Hyperpigmentation and melasma
Sarkar et al. (2002, Dermatologic Surgery) — a controlled study comparing 35–70% glycolic acid peels vs. modified Jessner's solution for melasma found both effective, with comparable MASI reductions.
Acne
Erbağcı & Akçali (2000, International Journal of Dermatology) — a controlled study of 70% glycolic acid peels for acne found significant reductions in comedone and inflammatory lesion counts.
Concentration guide
At-home products
| Concentration | Use frequency | Expectation |
|---|---|---|
| 5–8% | Daily | Gentle maintenance, beginner AHA |
| 10% | Daily to nightly | Visible exfoliation, mild anti-aging |
| 15–20% | Every other night, or weekly | Meaningful texture improvement |
| 25%+ | Weekly to biweekly | Strong exfoliation; watch for tolerance |
Most OTC leave-on products cap at 10–15%. Above 20%, contact time matters as much as concentration.
Professional peels
| Concentration | Depth | Sessions | Downtime |
|---|---|---|---|
| 30–50% | Superficial | Series of 4–6 | 1–2 days |
| 50–70% | Superficial-medium | 3–4 | 3–5 days |
| 70% + extended contact | Medium | 1–2 | 5–7 days |
The critical pH factor: Concentration alone does not determine potency. A 70% glycolic acid formulated at pH 7 is inactive; a 30% formula at pH 3 exfoliates aggressively. The free acid value (concentration × fraction undissociated at the product's pH) determines active potency.

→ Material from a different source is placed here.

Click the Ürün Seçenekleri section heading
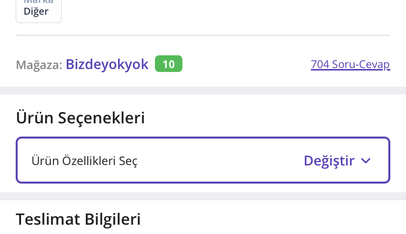 coord(80,117)
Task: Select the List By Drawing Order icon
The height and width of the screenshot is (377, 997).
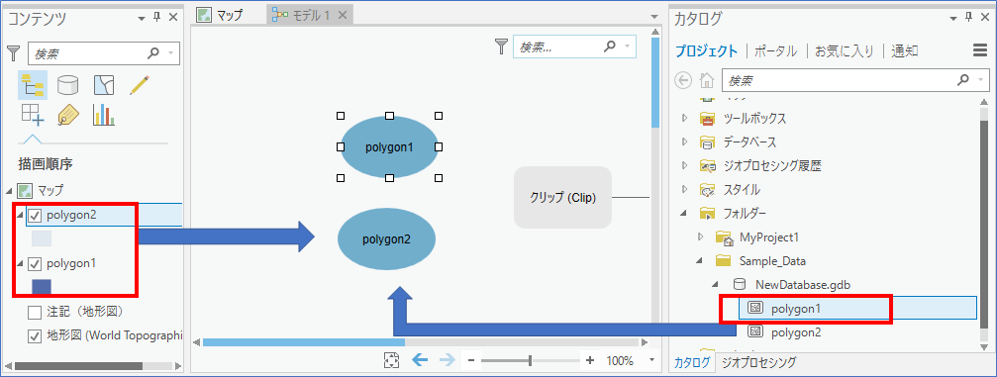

Reputable brands publish pH and free acid value; budget brands often don't.
Safety considerations
The retinoid interaction
Glycolic acid and retinoids (retinol, tretinoin) should generally not be applied simultaneously — the combination dramatically increases irritation risk. Strategies:
- Alternate AM/PM (glycolic AM, retinoid PM)
- Alternate evenings (glycolic Mon/Wed/Fri, retinoid Tue/Thu/Sat)
- Use on the same evening after confirming tolerance to each separately
Photosensitivity
Glycolic acid increases UV sensitivity by thinning the stratum corneum. Daily SPF 30+ is mandatory during AHA use. The FDA issued a recommendation that manufacturers include UV sensitivity warnings on AHA products at 8%+.
PIH risk in darker skin tones
Glycolic acid peels at medium-to-high concentrations carry real risk of post-inflammatory hyperpigmentation (PIH) in Fitzpatrick IV–VI skin. For professional peels in darker skin tones:
- Start at lower concentrations (20–30%)
- Shorter contact times
- More conservative progression
- Consider mandelic acid or lactic acid peels as lower-risk alternatives
Overexfoliation
Signs you're using too much too often: persistent redness, tightness, sensitivity to products that previously didn't bother you, shiny/waxy skin appearance. This indicates barrier disruption — back off frequency and add barrier-repair ingredients (ceramides, niacinamide, panthenol).
How to use glycolic acid
Start low: Begin at 5–8% every other evening for 2 weeks; advance to nightly if tolerated.
Apply to dry skin: Wet skin dilutes and raises pH, reducing efficacy.
Wait before layering: 5–10 minutes after application before applying next products.
Do not mix same-night with:
- Other AHAs or BHAs (double exfoliation)
- Benzoyl peroxide on first introduction
- Vitamin C at the same application time (can be used AM/PM split)
Morning routine after glycolic-night: Gentle cleanser, antioxidant serum (optional), moisturizer, SPF 30+ minimum.
Glycolic acid in the clinic
Beyond leave-on products, glycolic acid is a workhorse of professional treatments:
- Series of 30–70% peels for acne, melasma, texture, and photoaging
- Pre-treatment priming before laser or microneedling (increases penetration and collagen response)
- Combination peels (Jessner-glycolic, glycolic + TCA cross-hatching for deeper spots)
If you're considering professional glycolic peels, your provider should ask about current at-home AHA use, current retinoid use, history of cold sores (AHAs can trigger herpes labialis reactivation — prophylactic antiviral may be prescribed), and Fitzpatrick phototype.